● Dataset:
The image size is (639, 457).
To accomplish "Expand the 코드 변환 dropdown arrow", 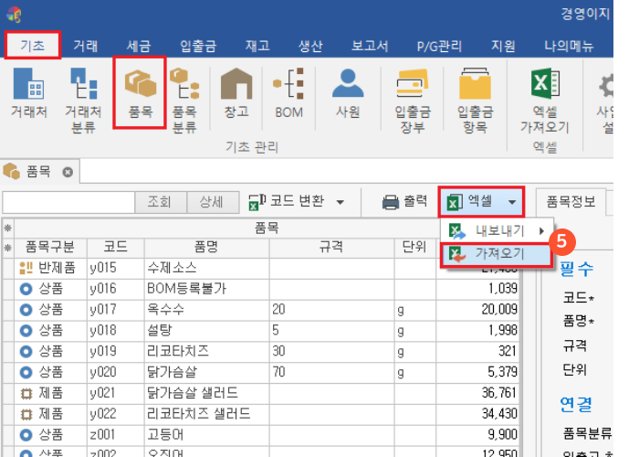I will click(340, 202).
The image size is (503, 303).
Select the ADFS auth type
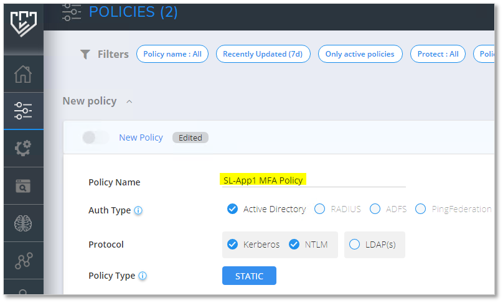coord(375,209)
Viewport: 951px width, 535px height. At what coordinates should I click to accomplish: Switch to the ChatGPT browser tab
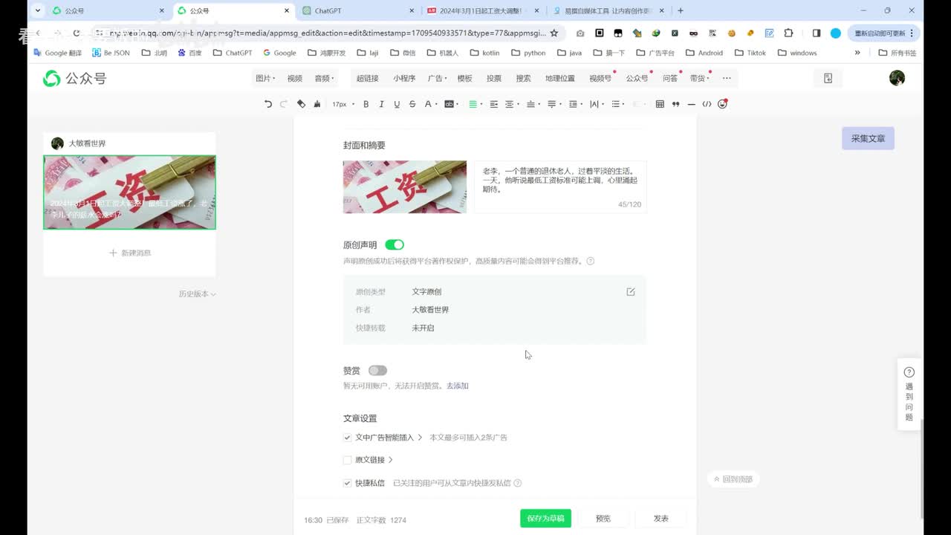pyautogui.click(x=355, y=10)
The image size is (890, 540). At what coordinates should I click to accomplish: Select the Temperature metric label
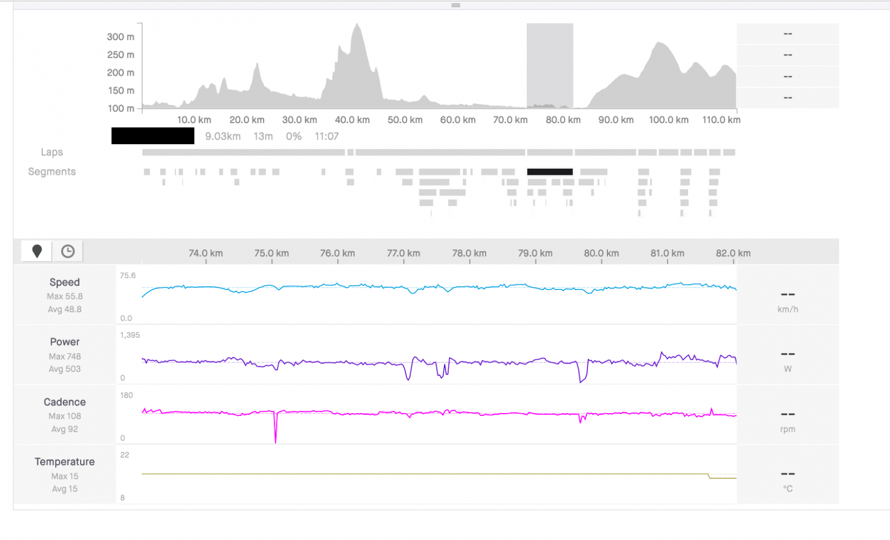click(65, 462)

● What this task involves: Your task is to retype the lines running from the one that contains "Viewport: 951px width, 535px" through the end of the records, and nothing else. Pictures are not part of the copy.

● Reply:
Viewport: 951px width, 535px height. At what coordinates should I click to accomplish: Switch to the ChatGPT browser tab
pyautogui.click(x=355, y=10)
The image size is (890, 540). At what coordinates should I click to accomplish: Select the Temperature metric label
click(65, 462)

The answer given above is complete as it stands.